FRAGMENTO DEL TEXTO:
# # # #
DESDE EL CABILDO, EL DOMINGO PRÓXIMO
   La transmisión en vivo que habíamos programado y anunciado para este domingo debió ser postergada por razones operativas por una semana, es decir para el domingo próximo en el horario habitual de 16,30 a 18,30 aunque las actividades en dicho recinto se harán entre las 16 y las 19 con la presentación de artistas en vivo pero manteniendo el estilo habitual de “Síganme los buenos” con los comentarios de actualidad y opinión comprometida.
   El cambio de fecha fue profusamente comunicado durante esta última semana a través de las redes sociales, con un formal pedido de disculpas.
   Contaremos entonces con la presencia y la actuación de algunos elencos que integran el plantel de la Secretaría de Cultura de la Municipalidad de Córdoba -un quinteto y un duo de saxofón y piano- aparte de Marcos Palacios en violín y Javier Arce en el teclado.
   Y como siempre que hemos tenido que contar con exponentes jóvenes de la música ciudadana, no podía faltar la presencia de la bella y talentosa Lisette quien pese a sus 17 años ha compartido escenarios con figuras de la talla de Raul Lavié (su padrino artístico), Horacio Ferrer, Esteban Morgado y José Colángelo entre otros.
# # # #
DATOS EN ESTUDIO:

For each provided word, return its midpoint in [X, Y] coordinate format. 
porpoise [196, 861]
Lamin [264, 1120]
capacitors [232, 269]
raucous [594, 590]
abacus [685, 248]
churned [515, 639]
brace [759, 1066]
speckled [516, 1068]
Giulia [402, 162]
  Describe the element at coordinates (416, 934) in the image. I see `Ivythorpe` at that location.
# # # #
TRABAJO POR HACER:
Resume en dos oraciones el fragmento sobre la transmisión desde el Cabildo.

RESULTADO DEL EJERCICIO:
La transmisión en vivo prevista para este domingo se postergó una semana por razones operativas, y el cambio se comunicó en las redes sociales con un pedido formal de disculpas. El domingo próximo se mantendrá el estilo de "Síganme los buenos" y actuarán elencos de la Secretaría de Cultura de la Municipalidad de Córdoba, Marcos Palacios en violín, Javier Arce en el teclado y Lisette, de 17 años.